If the DOL, in its final rule, retains its broad extension of pension rights to all service members who return to an employer participating in the same multiemployer plan as their pre-service employer, even if there is otherwise no relationship between those employers, many multiemployer plans, and their participating employers, could face significant administrative and fiscal challenges as a result. (Under the DOL’s interpretation in Proposed Regulations section 1002.266(c), there may be a whole new class of persons who are considered “reemployed” under USERRA and new funding obligations will result. The Proposed Regulations, like the statute, do give multiemployer plans the flexibility to designate how the benefit cost of USERRA compliance is funded—for example, out of plan assets, by contributions from the service member’s pre-service employer, or by contributions from his or her new employer. The statute only contemplates the first two alternatives.)

The DOL and VETS provided a 60-day comment period during which they invited general comments on the Proposed Regulations, as well as comments addressing certain specific issues. For example, as discussed above, Section 4317 of USERRA currently requires that service members be given the opportunity to continue coverage in employment-related health plans, at their own expense. This continuing coverage requirement bears some similarities to the continuation coverage required under the Consolidated Omnibus Budget Reconciliation Act of 1985, as amended (“COBRA”), under which currently there is a 60-day election period for such coverage (though there is still some confusion surrounding how USERRA continuing coverage and COBRA continuation coverage work together). In contrast, the Proposed Regulations section 1002.165 provides only that “health plan administrators … develop reasonable requirements addressing how continuing coverage may be elected.” The preamble to the Proposed Regulations specifically requests comments on whether the DOL should instead “establish a date certain by which time continuing health plan coverage must be elected.”
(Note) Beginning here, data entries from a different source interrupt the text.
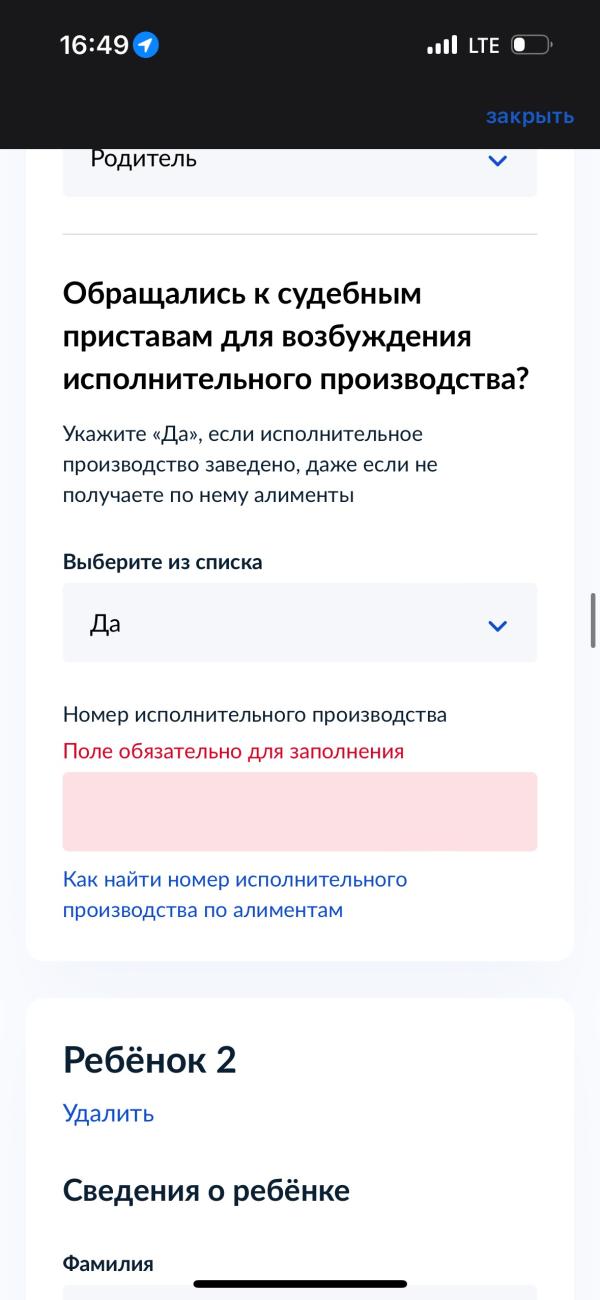Expand the Да selection dropdown
This screenshot has width=600, height=1300.
click(300, 623)
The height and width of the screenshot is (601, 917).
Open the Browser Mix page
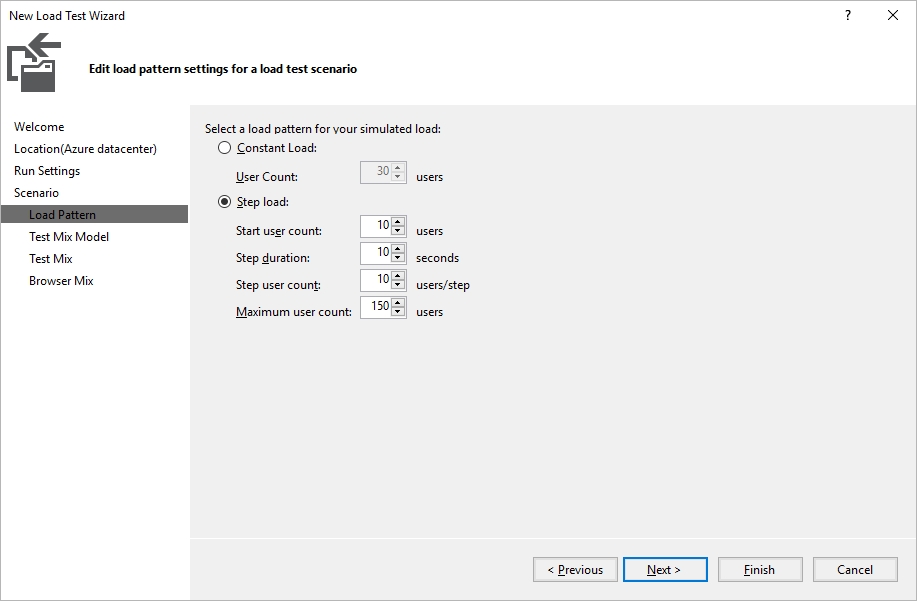click(x=61, y=281)
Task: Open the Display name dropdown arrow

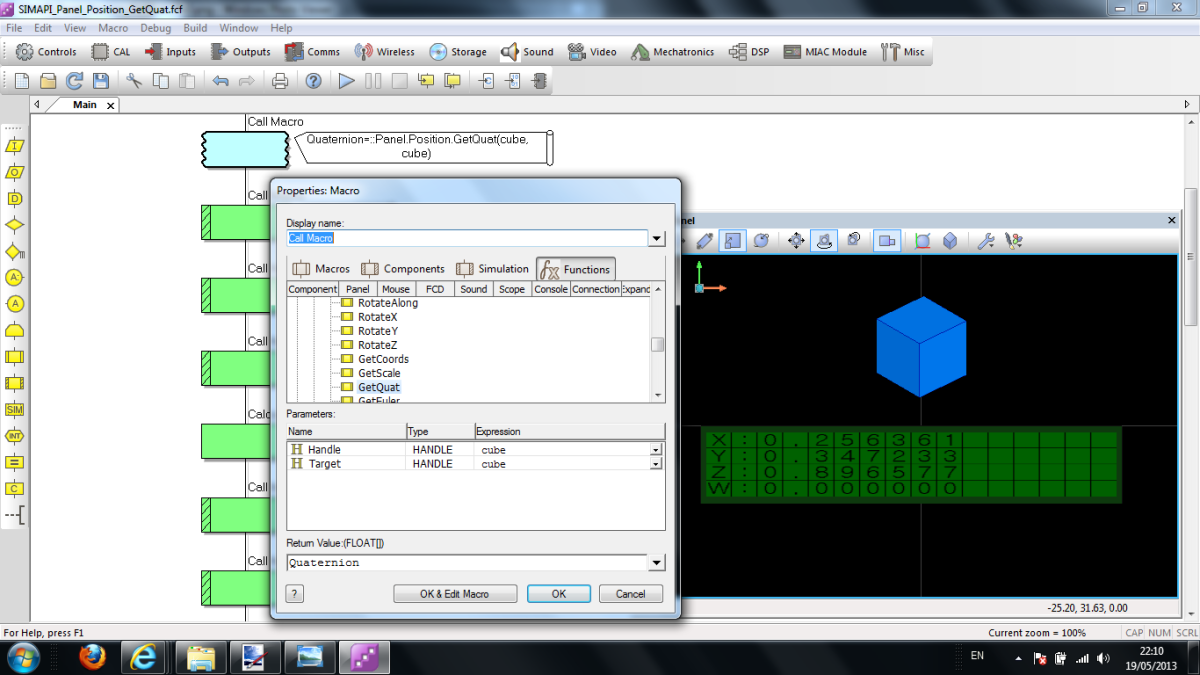Action: click(x=657, y=238)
Another area where the DOL sought comments is in the proposed timing of employer pension plan contributions upon a service member’s reemployment—a topic on which USERRA itself is silent. In Section 1002.262, the DOL proposes a thirty-day deadline for making such contributions, but specifically solicited comment on whether the proposed thirty-day period is too long or too short.

Finally, the DOL sought comment on whether its proposed effective date of thirty days following publication of the final regulations will provide enough time for employers to implement any adjustments in their policies and practices. Given the possible implications described above, especially those for multiemployer plans, we hope that the Department provides more time than the thirty days it proposed, especially if the regulations on that topic are finalized in their current form.
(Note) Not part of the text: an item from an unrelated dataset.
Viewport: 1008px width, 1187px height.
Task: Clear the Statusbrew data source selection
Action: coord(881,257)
Trucker Huss submitted comments to the Proposed Regulations on the issues described above (e.g., stating that in our opinion, the DOL’s attempt to expand USERRA’s scope in the multiemployer plan arena is not supported either by the statutory language or the relevant case law). We hope that the DOL will address these issues in its final regulations. We will provide a more comprehensive analysis of the USERRA regulations in a future Benefits Report once the final DOL regulations are issued.